I suppose it’s possible to go to Haiti and then get on a plane for the two-hour flight back to the U.S. and not be phased. I mean, I guess it could happen.
I guess it’s possible to look at poverty and hear it and smell it, and then take a shower and let the whole thing wash down the drain without a second thought.
It’s possible I could go to Haiti and see Jesus walking right through the bowels of Tent City, and then decide that we’ll always have the poor among us, because — after all — Jesus said so, right?* I guess I could tell myself God meant it to be this way and then close my bible, turn off my light, say my prayers, and go to sleep under a roof, in a bed, with a pillow under my head and a choice of eggs or oatmeal for breakfast when I wake up.
There is a chance I could completely miss the fact that there are people who live in poverty.
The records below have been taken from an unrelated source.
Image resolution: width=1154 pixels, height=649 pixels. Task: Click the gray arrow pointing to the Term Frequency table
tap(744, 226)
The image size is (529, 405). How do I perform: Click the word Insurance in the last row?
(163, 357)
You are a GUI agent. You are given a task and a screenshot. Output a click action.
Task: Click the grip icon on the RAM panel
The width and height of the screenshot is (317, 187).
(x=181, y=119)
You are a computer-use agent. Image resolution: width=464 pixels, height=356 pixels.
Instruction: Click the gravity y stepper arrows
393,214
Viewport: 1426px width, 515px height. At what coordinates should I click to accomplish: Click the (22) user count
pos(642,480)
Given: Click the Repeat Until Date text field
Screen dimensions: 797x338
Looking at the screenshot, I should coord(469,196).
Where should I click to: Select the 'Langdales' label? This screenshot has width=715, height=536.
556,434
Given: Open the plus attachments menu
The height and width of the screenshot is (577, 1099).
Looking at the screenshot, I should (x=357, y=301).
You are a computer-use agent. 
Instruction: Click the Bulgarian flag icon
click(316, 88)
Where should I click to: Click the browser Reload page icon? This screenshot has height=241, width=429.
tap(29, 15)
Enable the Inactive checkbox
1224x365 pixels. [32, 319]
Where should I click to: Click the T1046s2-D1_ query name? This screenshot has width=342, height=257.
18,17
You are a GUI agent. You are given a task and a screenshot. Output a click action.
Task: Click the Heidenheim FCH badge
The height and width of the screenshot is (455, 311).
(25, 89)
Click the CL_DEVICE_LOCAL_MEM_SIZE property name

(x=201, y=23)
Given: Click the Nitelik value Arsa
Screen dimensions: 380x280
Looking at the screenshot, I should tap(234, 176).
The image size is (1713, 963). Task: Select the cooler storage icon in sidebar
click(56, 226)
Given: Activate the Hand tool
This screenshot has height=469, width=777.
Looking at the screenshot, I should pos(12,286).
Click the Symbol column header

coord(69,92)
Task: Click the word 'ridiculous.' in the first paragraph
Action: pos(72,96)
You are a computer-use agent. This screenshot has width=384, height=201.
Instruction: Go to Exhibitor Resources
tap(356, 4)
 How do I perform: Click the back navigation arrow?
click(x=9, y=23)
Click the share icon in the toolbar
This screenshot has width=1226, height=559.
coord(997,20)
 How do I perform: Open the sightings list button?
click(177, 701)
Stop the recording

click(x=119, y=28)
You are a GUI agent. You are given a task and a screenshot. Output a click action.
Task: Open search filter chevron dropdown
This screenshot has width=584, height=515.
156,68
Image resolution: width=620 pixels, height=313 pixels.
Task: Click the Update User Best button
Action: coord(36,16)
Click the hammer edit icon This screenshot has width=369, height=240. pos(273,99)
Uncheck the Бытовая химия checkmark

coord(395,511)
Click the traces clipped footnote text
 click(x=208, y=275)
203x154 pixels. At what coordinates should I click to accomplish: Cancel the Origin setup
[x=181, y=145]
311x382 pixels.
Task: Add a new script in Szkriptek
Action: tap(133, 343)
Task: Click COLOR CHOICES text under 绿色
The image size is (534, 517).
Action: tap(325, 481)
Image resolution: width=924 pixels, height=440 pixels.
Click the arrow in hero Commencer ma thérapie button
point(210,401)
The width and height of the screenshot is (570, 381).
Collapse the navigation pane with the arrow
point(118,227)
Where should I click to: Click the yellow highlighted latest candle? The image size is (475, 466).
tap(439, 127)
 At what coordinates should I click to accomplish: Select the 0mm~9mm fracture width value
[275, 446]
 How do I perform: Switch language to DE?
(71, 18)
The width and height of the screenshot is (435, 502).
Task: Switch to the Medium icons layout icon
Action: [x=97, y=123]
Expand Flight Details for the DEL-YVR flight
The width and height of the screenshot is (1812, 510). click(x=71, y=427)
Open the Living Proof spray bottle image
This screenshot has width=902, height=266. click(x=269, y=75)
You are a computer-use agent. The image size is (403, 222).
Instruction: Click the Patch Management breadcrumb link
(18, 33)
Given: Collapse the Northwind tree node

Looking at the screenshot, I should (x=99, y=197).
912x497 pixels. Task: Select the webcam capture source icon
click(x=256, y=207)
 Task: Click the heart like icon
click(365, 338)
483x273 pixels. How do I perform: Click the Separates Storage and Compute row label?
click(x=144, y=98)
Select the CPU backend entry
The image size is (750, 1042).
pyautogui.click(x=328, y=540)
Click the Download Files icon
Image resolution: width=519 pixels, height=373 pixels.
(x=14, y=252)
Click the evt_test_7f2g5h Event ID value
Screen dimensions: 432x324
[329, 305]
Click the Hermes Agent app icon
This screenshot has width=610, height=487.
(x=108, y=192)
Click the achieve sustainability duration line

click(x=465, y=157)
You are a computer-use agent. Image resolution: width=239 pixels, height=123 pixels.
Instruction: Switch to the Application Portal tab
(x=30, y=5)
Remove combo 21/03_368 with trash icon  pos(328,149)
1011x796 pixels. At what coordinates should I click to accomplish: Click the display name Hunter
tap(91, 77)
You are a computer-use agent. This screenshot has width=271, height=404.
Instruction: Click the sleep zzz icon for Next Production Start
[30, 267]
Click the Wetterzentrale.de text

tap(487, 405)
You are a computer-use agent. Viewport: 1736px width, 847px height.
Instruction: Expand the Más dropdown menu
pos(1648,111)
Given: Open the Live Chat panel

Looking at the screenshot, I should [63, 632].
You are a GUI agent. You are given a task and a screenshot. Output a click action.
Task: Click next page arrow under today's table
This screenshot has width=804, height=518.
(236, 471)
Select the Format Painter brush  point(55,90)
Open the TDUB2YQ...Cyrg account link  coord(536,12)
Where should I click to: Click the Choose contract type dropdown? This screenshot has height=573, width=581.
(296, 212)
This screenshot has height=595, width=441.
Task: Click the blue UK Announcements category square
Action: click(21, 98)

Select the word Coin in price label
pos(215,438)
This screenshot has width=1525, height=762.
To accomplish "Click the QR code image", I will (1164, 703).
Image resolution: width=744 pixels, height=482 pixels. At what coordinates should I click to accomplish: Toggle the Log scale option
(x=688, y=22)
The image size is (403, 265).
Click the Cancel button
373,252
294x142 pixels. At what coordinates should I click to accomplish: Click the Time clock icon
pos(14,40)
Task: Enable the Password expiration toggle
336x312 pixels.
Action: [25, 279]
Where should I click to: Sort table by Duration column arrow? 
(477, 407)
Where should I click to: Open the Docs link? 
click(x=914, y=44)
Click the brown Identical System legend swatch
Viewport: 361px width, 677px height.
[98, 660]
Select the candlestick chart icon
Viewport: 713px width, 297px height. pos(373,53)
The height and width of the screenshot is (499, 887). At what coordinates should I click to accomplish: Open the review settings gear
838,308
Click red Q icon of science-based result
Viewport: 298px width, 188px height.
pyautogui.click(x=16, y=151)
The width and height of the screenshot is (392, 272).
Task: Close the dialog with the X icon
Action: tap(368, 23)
Living, breathing, real people. And I could choose to ignore the fact that a life of poverty makes a child more vulnerable to the perverted and twisted thoughts of those who would exploit them. I could decide it’s not my calling, presuming that protecting children is a calling.
Honestly? I was afraid I’d miss it. I was afraid I’d go to Haiti and then fly back home and find that nothing at all had changed. And then, at the same time, I was afraid I’d come home devastated and absent of hope. But, you were praying for me. And you probably knew that, in praying for me, you were praying for you. You probably already knew that no one really needs a calling to help a child with the odds stacked against them. We simply need to see it. Even if it’s only through someone else’s blog post.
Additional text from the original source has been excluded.